- Theatrical release poster
- Directed by: Perci Intalan
- Screenplay by: June Robles Lana; Denoy Navarro-Punio; J.K. De Leon;
- Produced by: Lily Y. Monteverde; Roselle Y. Monteverde;
- Starring: Janella Salvador; Elmo Magalona; Kiko Estrada;
- Cinematography: Mycko David
- Edited by: Maynard Pattaui
- Music by: Arlene Flerida Calvo
- Production companies: Regal Entertainment; The Idea First Company;
- Distributed by: Regal Entertainment
- Release date: February 14, 2018;
- Running time: 115 minutes
- Country: Philippines
- Language: Filipino

= My Fairy Tail Love Story =

My Fairy Tail Love Story is a 2018 Filipino romantic fantasy film, directed by Perci Intalan, starring Janella Salvador, Elmo Magalona and Kiko Estrada. It is produced by Regal Entertainment. It was released on February 14, 2018, by Regal Entertainment.

== Plot ==
Chantel (Janella Salvador) is a spoiled brat cursed to be a mermaid after she disturbed corals under the sea. With the help of her best friend Noah (Elmo Magalona), they go on a journey to find her Prince Charming who she believes will break the curse she's in.

== Cast ==

=== Main ===

- Janella Salvador as Chantel Quejada
- Elmo Magalona as Noah
- Kiko Estrada as DJ Ethan

=== Supporting ===

- Kiray Celis as Missy
- Dominic Ochoa as Robert Quejada
- Dimples Romana as Natasha Quejada
- Kakai Bautista as Myrna
- Rubi Rubi as Nana Gurang
- Miles Ocampo as Anna

== Release ==
The film released its 1-minute Official Teaser on August 31, 2017. The full trailer of the film was released on January 19, 2018. The film was released on February 14, 2018, under Regal Entertainment.

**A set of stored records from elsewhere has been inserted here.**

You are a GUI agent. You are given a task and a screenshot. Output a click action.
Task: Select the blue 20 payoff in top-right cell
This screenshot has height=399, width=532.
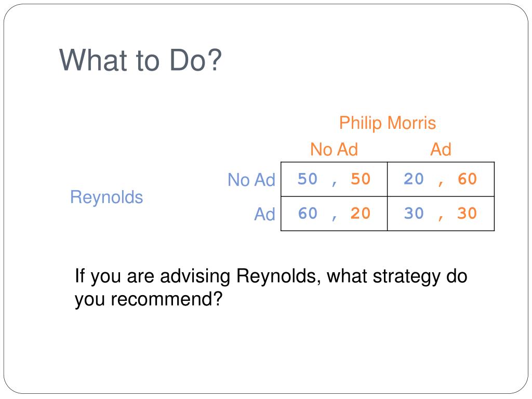(x=414, y=179)
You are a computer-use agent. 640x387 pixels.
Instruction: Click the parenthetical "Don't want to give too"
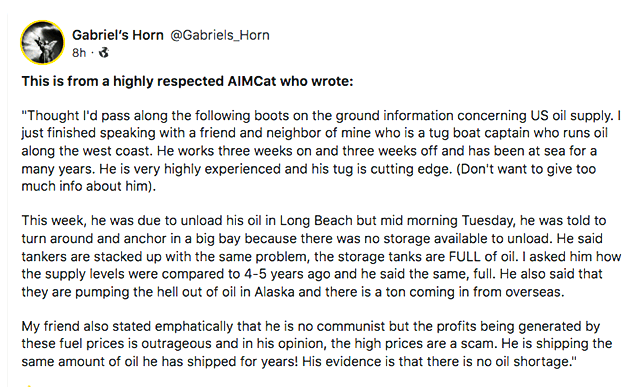coord(526,169)
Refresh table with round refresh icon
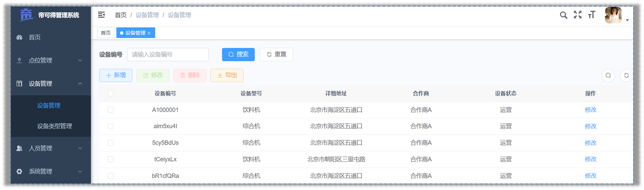Screen dimensions: 644x190 point(626,75)
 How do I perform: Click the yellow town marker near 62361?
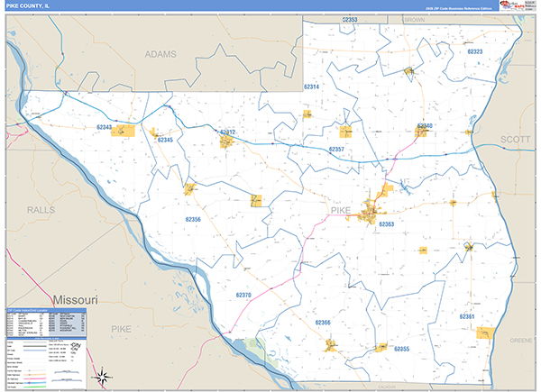point(487,333)
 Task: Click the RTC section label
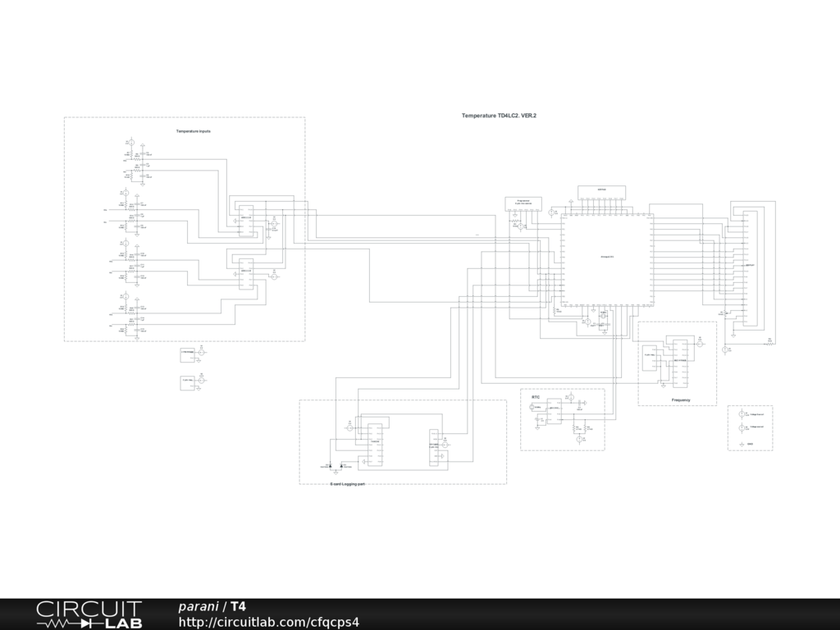[536, 396]
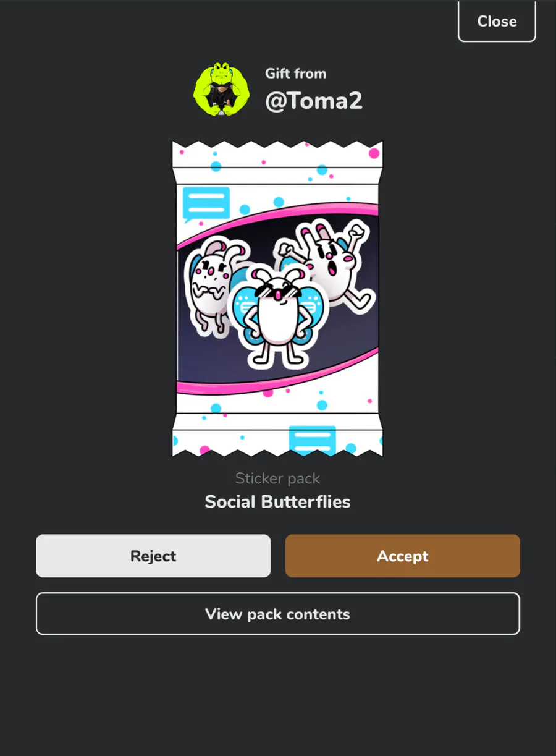The width and height of the screenshot is (556, 756).
Task: Click the "Gift from" label
Action: [x=296, y=74]
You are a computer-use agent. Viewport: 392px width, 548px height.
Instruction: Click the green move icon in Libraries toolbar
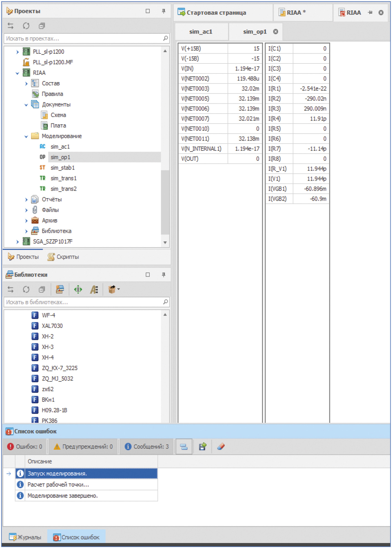pos(78,290)
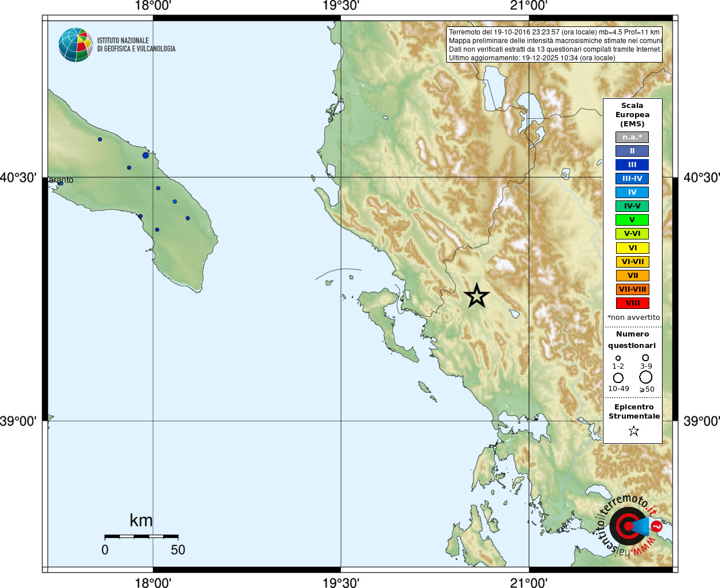The height and width of the screenshot is (588, 720).
Task: Click the km scale bar
Action: 141,536
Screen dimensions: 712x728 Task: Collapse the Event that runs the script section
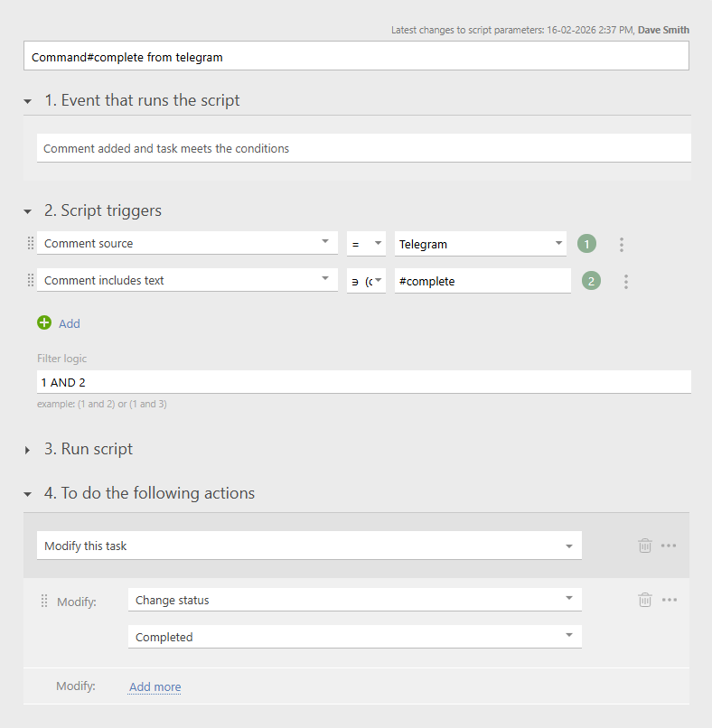28,101

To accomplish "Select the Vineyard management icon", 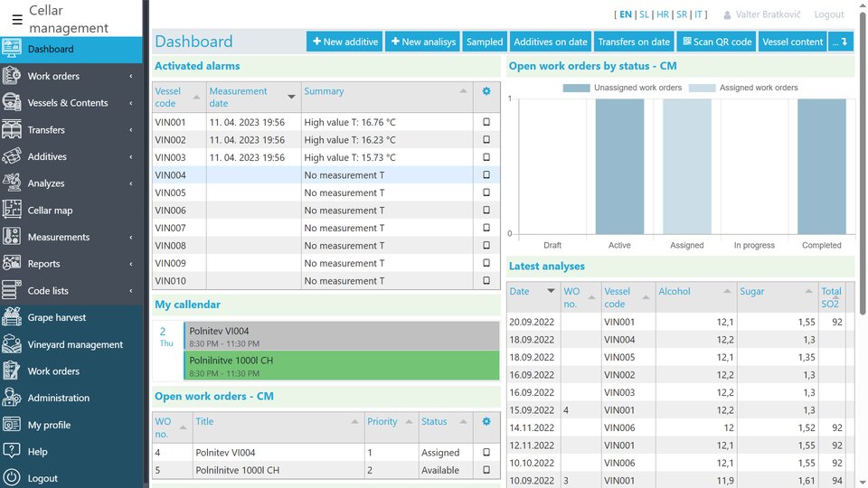I will coord(12,344).
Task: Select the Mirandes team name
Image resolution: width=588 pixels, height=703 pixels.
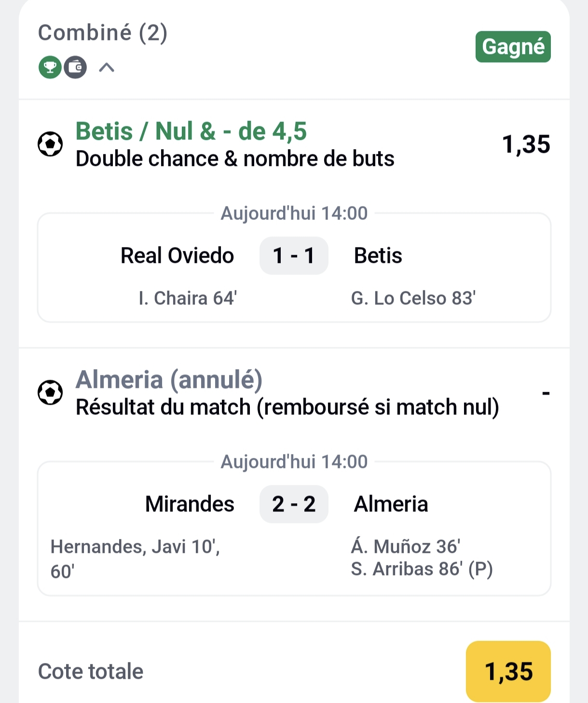Action: [x=190, y=504]
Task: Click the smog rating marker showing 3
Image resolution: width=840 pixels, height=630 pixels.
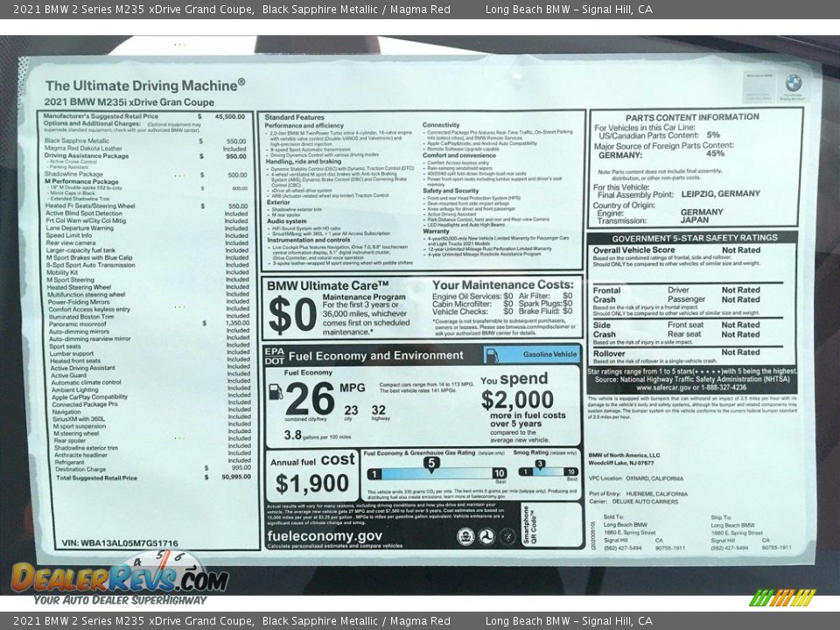Action: tap(540, 465)
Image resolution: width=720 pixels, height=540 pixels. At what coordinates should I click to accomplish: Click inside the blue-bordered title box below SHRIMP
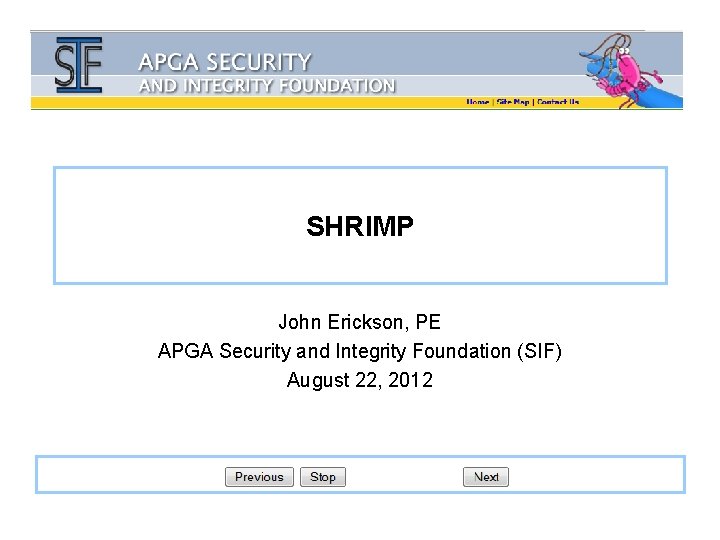360,262
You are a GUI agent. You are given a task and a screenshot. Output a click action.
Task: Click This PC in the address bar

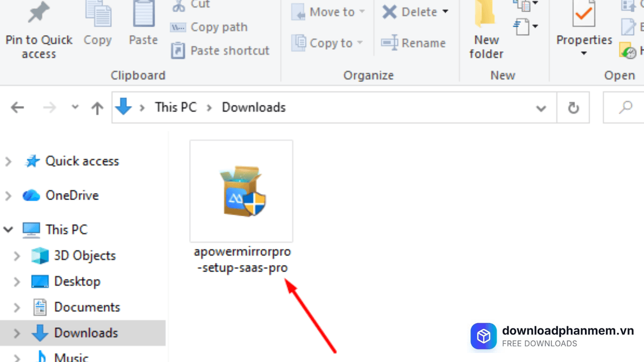(176, 107)
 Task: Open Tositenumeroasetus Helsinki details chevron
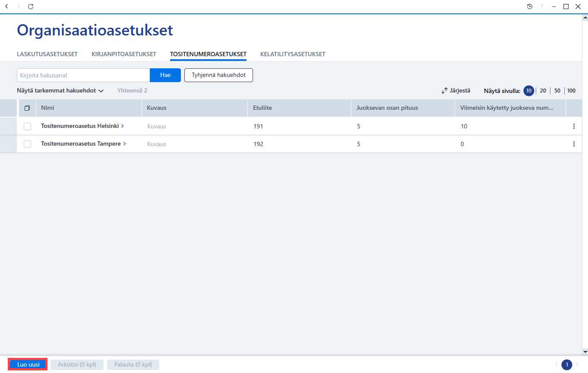tap(123, 126)
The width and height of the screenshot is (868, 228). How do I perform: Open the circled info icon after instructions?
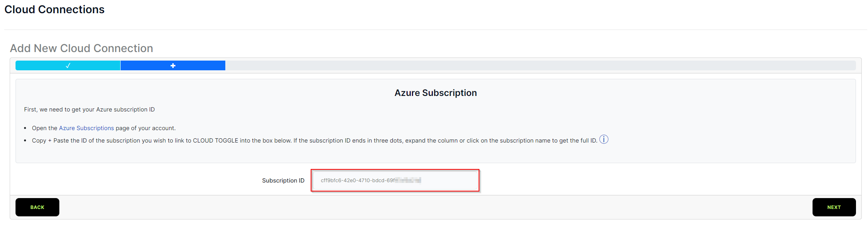click(x=604, y=139)
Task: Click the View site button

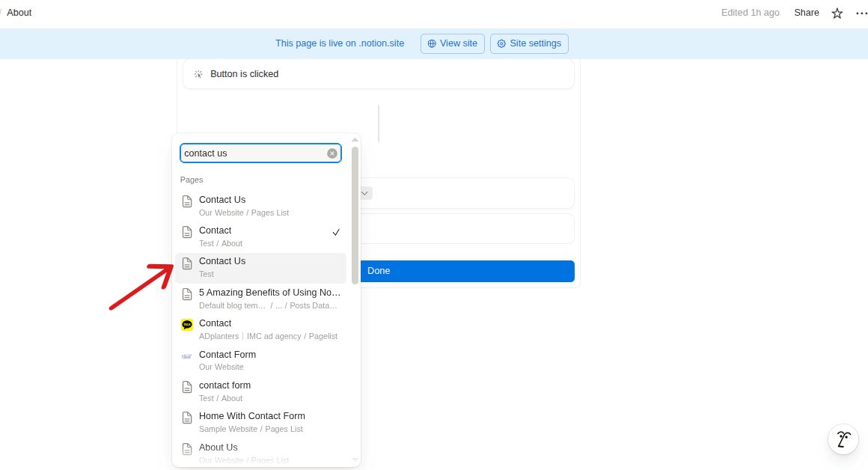Action: [x=452, y=43]
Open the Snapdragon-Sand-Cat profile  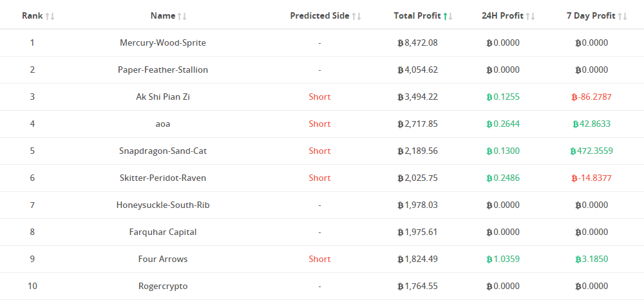point(163,151)
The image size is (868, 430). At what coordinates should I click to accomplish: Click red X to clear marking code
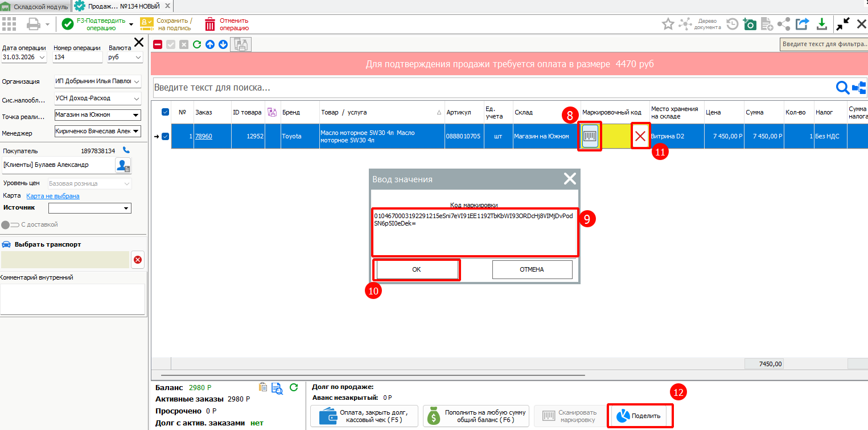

It is Rated G by the Movie and Television Review and Classification Board (MTRCB).

==Critical response==
My Fairy Tail Love Story received mixed to positive reviews from critics.

PEP.ph praised the film for presenting a modernized fairy tale that avoids clichés and offers a romantic fantasy with a fresh twist. Janella Salvador's performance was described as “easy to root for,” while Elmo Magalona was noted for being “funny and down‑to‑earth.” The review highlighted some limitations in the romantic chemistry between the leads and considered Kiko Estrada's role as the antagonist miscast. Certain subplots were described as underdeveloped and resolved too conveniently.

PelikulaMania described the film as a “Filipino and millennial” reinterpretation of a mermaid story. The review highlighted the visuals—especially transitions from beach to city to underwater scenes—and praised the chemistry between Salvador and Magalona. It also suggested the film could have benefited from greater focus on Magalona's character.

The Philippine Star noted the film's ambition, praising Salvador's mermaid portrayal and Magalona's more grounded performance. The review characterized the film as a coming‑of‑age romance with a moral about privilege and self‑discovery, but commented that some thematic elements were not fully realized.

Overall, critics considered My Fairy Tail Love Story a light, visually appealing romantic fantasy. Praise focused on the leads’ performances, the film's fresh approach to a mermaid narrative, and its visual presentation, while criticisms highlighted uneven character development and certain narrative conveniences.